Utah cancer researcher says new accelerated aging study needs more examination

Apr 20, 2024, 9:00 AM

The Huntsman Cancer Institute in Salt Lake City, Utah.A Utah cancer researcher says more study is n...

The Huntsman Cancer Institute in Salt Lake City, Utah.A Utah cancer researcher says more study is needed after new research links accelerated aging to certain types of cancers. (Jordan Allred/Deseret News)

(Jordan Allred/Deseret News)

SALT LAKE CITY — Accelerated aging may be linked to early-onset cancers. That’s according to new research presented at the annual meeting of the American Association for Cancer Research.

The researchers theorize that when someone’s biological age is greater than their chronological age, their risk for certain types of cancer increases.

However, a Utah cancer researcher said more peer review of the accelerated aging research is needed.

Taking a closer look at the accelerated aging study

Data from nearly 149,000 people in the U.K. was reviewed and presented in an abstract to the AACR.  The data was obtained using the UK Biobank database, which houses “de-identified medical and genetic data from half a million volunteer participants,” according to its website.

According to the abstract, the researchers “calculated each participant’s biological age using nine biomarkers found in blood.”  Biological aging occurs, according to the National Center for Biotechnology Information, “as a person gradually accumulates damages to various cells.”

They report that “people born in or after 1965 had a 17% higher likelihood of accelerated aging than those born between 1950 and 1954.”

◆ Data for analysis ◆
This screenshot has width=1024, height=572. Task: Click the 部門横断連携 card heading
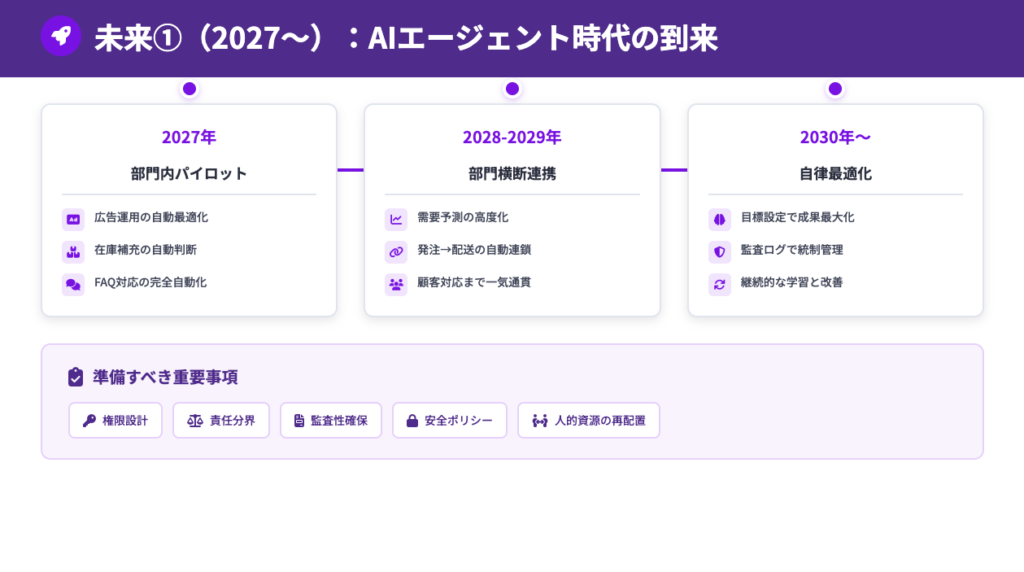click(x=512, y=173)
* * *
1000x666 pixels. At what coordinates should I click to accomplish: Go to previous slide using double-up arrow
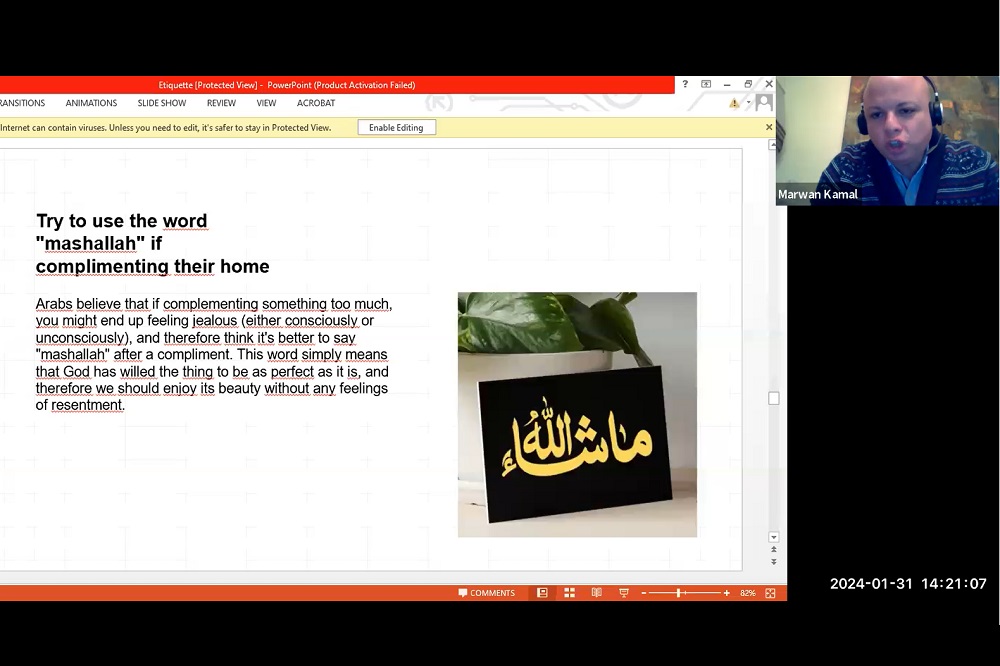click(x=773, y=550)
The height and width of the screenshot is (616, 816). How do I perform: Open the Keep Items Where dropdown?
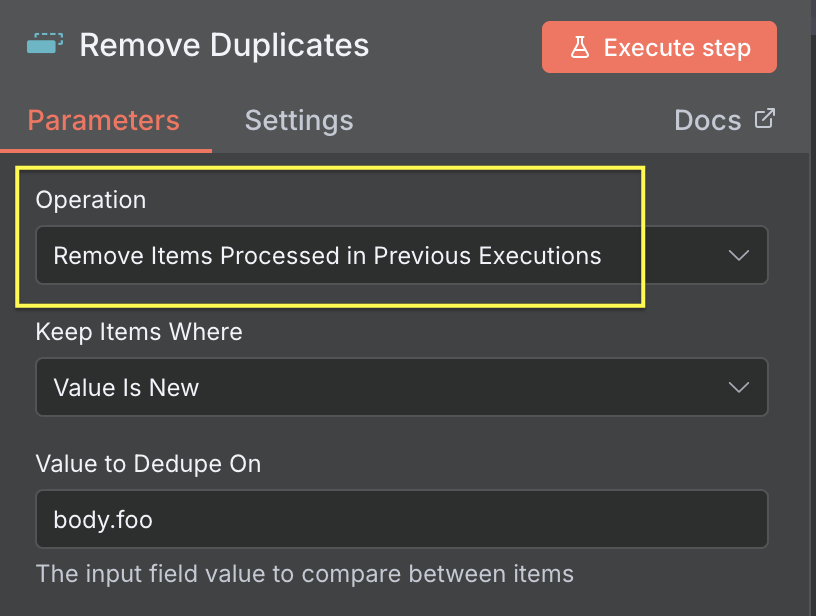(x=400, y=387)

◆ Brief 1 ◆
In the accelerated aging article, explain in one to three sentences why the researchers think some people have a higher risk of certain cancers.
◆ Brief 2 ◆
Shorten the paragraph in the accelerated aging article that begins "Data from nearly 149,000 people" and keep its main facts.
◆ Brief 3 ◆
Continue the article on the accelerated aging study from its final sentence.

◆ Exercise response 1 ◆
The researchers theorize that cancer risk increases when a person's biological age is greater than their chronological age. They calculated biological age from nine biomarkers in blood. Biological aging happens as a person gradually accumulates damage to various cells.

◆ Exercise response 2 ◆
Researchers reviewed data on nearly 149,000 people in the U.K. and presented it in an abstract to the AACR. The data came from the UK Biobank database, which holds de-identified medical and genetic data from half a million volunteer participants.

◆ Exercise response 3 ◆
“Multiple cancer types are becoming increasingly common among younger adults in the United States and globally,” said Ruiyi Tian, MPH, a graduate student in the lab of Yin Cao, ScD, MPH at Washington University School of Medicine in St. Louis and a study author.

“Understanding the factors driving this increase will be key to improving the prevention or early detection of cancers in younger and future generations.”

Are biological and chronological age supposed to be the same?

Cancer investigator Dr. Sheetal Hardikar of the Huntsman Cancer Institute said accelerated aging occurs when your biological age — “how well your body is working” — exceeds your chronological age, which is the age from birth.

And Hardikar said there are several things that could lead to accelerated aging.

“There’s genetics, there is lifestyle factors …(like) smoking behaviors, exercise, alcohol … diet … sleeping, stress,” Hardikar said.

Other factors to consider in accelerated aging include co-morbidities like diabetes, hypertension, or a heart condition.

“All of that affects your biological age,” Hardikar said. “And so your chronological age and biological age may actually not be the same.”

Limitations of the research

She said the abstract presented at the annual meeting in San Diego earlier this month needs to be studied on a broader scale. And, by additional researchers.

“This is not a full-blown published article that has undergone a rigorous peer review by multiple scientists,” Hardikar said.

“Usually, three reviewers will review a manuscript once you submit it to a journal. Then they will really look at the methods very carefully … and whether the interpretation made by the authors makes sense with respect to their methods and results.

U.K. biobank cohort

A “big limitation” said Hardikar, “is that (the research) is based off a well-known cohort called the U.K. Biobank cohort, so it’s only individuals from the United Kingdom.

“We need to be able to replicate similar results in much more diverse populations before we can really draw strong conclusions that accelerated aging may be related to cancers developing earlier,” she said.

How to measure biological age?

Another problem for Hardikar is that  researchers used only one “genetic clock or biological-aging clock to determine the age of study participants.”

“There are multiple other clocks that people have developed to estimate biological age of individuals.”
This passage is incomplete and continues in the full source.